Should the Government Be Allowed to Read Your E-Mails? - edw519
http://abcnews.go.com/print?id=11825039

======
david_shaw
The short answer is no--not without a warrant.

In my opinion, the argument here is very similar to the NSA unwarranted
wiretap scandal. Law enforcement and intelligence services should be able to
listen in on calls deemed suspicious for reasons of national security-- _if_
they have a warrant. Overarching listening networks such as ECHELON seem
unethical to me, but good luck telling that to the NSA.

The issue in question, however, is more along the lines of whether the
government should be able to circumvent user encryption. Can the NSA throw
your encrypted document in their massive server farm and crack it in a few
days? Probably. Is there anything we can do to stop that? Not really, other
than huge keys and secure algorithms.

What the government wants, however, is similar to what RIM provided Saudi
Arabia (and what the USA wanted with its key escrow service years ago): a
backdoor into an encryption scheme, or a copy of private keys.

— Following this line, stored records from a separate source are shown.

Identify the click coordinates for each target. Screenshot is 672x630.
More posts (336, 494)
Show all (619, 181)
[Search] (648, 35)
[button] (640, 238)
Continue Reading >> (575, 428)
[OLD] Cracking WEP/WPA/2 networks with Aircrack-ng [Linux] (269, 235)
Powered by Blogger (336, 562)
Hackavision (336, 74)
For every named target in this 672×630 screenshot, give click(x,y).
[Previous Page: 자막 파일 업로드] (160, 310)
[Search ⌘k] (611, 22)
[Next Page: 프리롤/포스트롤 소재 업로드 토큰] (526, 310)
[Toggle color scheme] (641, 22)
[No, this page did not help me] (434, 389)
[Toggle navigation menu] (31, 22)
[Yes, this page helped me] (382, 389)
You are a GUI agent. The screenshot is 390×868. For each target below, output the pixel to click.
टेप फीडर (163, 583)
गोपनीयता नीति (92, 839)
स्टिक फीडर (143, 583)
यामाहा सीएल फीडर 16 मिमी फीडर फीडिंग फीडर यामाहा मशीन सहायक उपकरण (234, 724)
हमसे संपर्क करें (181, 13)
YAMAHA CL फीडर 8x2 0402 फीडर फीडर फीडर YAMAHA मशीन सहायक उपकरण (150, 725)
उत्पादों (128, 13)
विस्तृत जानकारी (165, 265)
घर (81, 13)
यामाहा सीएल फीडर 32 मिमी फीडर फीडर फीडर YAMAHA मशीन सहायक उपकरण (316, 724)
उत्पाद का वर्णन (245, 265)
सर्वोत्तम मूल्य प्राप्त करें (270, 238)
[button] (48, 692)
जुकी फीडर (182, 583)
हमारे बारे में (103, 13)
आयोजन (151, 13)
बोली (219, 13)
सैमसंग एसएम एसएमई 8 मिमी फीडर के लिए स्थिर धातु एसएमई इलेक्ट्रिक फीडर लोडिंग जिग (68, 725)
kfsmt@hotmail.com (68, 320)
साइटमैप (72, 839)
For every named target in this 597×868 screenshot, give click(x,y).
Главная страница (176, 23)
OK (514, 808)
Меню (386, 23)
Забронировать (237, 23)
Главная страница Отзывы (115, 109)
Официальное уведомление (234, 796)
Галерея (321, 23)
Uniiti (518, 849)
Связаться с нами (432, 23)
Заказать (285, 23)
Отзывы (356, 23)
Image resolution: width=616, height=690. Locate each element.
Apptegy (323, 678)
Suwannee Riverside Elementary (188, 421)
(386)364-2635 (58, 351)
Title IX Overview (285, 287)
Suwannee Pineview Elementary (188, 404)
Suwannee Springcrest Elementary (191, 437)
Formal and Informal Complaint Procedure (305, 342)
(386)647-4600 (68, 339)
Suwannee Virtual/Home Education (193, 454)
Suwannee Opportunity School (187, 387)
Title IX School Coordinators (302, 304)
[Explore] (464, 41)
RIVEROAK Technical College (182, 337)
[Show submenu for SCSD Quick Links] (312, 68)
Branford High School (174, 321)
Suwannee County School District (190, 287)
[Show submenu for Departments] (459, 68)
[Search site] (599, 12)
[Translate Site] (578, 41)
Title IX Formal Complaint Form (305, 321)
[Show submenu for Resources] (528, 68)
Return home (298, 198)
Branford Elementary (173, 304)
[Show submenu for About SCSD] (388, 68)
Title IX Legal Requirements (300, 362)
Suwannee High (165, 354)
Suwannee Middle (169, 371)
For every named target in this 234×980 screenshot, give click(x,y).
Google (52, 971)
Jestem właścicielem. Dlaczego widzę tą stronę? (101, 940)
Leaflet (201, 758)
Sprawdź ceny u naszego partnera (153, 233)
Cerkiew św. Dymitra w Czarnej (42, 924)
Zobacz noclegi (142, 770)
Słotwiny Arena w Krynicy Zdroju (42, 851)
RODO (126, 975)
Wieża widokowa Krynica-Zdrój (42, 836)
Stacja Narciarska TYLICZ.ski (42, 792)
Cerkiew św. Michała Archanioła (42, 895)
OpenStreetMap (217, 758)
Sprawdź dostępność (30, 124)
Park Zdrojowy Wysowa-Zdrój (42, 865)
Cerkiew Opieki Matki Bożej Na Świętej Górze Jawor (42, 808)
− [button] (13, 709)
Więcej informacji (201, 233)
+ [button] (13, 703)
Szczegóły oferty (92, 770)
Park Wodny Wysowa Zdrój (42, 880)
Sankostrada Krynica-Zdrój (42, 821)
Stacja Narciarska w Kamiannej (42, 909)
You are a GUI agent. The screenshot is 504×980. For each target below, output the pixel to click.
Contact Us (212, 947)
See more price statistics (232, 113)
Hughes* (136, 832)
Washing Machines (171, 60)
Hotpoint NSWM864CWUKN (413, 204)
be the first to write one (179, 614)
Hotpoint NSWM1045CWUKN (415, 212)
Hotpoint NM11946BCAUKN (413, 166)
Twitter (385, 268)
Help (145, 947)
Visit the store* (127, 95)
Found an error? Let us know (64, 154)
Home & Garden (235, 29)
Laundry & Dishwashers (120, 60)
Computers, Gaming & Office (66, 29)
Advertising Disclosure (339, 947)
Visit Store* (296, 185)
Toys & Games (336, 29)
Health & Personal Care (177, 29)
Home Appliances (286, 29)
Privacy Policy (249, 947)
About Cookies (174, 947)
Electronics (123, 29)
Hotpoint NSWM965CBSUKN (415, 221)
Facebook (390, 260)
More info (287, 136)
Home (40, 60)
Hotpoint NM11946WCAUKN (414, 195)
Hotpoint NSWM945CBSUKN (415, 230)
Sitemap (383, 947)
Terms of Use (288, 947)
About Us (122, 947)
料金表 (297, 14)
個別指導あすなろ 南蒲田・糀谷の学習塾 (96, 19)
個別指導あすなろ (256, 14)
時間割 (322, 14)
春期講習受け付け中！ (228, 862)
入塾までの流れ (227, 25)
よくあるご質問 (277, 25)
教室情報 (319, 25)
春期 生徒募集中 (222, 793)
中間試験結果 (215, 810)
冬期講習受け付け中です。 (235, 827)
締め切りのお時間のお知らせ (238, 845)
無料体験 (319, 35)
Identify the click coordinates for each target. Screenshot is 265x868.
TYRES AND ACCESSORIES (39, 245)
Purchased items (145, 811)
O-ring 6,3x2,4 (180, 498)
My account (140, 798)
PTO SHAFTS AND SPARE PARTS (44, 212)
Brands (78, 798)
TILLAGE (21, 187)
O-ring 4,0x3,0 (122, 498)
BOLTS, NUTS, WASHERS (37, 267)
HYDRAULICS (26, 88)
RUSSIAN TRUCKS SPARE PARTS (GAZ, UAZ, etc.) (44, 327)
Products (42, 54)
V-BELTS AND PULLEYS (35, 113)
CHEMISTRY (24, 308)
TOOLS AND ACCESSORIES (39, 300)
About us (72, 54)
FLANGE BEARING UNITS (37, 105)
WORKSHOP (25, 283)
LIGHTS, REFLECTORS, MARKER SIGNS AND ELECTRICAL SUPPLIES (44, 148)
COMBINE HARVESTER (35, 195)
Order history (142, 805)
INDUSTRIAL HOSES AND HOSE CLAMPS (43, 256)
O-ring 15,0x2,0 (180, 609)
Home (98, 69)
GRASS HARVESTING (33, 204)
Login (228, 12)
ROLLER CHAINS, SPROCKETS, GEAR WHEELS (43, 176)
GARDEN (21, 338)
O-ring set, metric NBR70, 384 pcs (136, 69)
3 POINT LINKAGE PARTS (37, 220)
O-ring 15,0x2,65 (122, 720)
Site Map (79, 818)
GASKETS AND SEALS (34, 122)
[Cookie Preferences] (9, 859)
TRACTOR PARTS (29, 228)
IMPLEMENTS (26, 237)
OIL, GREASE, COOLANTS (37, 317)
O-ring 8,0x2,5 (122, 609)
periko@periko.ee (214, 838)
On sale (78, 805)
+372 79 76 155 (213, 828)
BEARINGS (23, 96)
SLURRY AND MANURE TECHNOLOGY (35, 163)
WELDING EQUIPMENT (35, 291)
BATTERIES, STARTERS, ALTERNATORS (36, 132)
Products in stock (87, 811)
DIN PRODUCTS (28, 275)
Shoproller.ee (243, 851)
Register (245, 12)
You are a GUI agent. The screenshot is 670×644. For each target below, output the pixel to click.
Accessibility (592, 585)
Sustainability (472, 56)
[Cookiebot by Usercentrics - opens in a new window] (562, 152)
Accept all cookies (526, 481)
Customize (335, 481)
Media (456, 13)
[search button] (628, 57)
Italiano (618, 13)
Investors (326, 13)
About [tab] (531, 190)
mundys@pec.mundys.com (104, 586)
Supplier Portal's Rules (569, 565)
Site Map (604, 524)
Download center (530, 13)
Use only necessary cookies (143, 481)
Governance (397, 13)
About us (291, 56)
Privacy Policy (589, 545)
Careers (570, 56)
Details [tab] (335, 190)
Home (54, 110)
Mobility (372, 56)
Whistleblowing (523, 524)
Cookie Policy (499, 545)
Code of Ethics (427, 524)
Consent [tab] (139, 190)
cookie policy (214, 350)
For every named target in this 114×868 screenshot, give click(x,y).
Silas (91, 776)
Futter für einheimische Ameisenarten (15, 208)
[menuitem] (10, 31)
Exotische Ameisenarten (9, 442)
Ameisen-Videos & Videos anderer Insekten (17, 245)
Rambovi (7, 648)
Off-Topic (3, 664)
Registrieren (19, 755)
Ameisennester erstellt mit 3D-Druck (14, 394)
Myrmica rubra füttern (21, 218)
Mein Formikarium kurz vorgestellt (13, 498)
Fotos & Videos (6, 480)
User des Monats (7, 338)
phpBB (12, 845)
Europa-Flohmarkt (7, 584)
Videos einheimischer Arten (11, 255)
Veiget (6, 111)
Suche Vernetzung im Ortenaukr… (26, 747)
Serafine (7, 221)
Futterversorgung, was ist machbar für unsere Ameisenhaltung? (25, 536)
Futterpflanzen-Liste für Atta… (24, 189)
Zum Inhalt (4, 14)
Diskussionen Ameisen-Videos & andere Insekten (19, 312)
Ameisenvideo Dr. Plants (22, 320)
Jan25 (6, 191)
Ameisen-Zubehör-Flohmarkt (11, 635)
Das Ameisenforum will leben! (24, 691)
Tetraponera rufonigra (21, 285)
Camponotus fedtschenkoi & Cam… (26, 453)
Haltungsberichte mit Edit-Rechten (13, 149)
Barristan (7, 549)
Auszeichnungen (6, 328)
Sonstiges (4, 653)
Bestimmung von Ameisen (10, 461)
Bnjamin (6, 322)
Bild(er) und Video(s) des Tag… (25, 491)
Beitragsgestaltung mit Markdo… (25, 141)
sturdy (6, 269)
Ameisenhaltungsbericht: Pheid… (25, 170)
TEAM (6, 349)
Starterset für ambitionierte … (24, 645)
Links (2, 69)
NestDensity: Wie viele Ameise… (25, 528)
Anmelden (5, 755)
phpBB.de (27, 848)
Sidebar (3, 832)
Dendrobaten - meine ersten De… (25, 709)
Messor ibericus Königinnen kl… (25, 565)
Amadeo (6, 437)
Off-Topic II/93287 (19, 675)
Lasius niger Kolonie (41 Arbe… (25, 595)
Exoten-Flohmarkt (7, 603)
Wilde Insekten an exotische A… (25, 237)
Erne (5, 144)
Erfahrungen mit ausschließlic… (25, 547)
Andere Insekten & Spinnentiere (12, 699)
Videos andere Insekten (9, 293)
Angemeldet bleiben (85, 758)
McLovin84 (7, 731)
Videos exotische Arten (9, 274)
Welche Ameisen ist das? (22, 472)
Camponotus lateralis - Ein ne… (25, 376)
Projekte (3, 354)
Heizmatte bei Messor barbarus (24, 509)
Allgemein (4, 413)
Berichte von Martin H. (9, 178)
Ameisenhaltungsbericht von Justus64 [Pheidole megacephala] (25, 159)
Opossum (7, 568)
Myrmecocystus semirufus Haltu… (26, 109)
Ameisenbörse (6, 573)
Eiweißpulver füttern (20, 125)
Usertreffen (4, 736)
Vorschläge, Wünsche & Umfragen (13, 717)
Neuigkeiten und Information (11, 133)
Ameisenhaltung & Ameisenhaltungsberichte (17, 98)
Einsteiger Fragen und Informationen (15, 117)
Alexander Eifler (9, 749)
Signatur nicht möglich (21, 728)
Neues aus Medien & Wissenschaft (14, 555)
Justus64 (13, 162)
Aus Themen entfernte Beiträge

Both from a computer security perspective and an interpreted Constitutional
right to privacy, the government should need a warrant to get encrypted data.
Just like they'd need a warrant to get your paper diary that you keep next to
your laptop, they should (and currently do) require one to read your e-mail.
And that's the way it should stay.

------
petrilli
Which part of "no" is difficult to comprehend? I'd express it in one letter,
but I've not figured out how yet.

------
kronig
No, period.

\-- but slightly "yes" only if you like to much the idea of George Orwell

------
mike-cardwell
Run your own mail server and delete emails after reading them.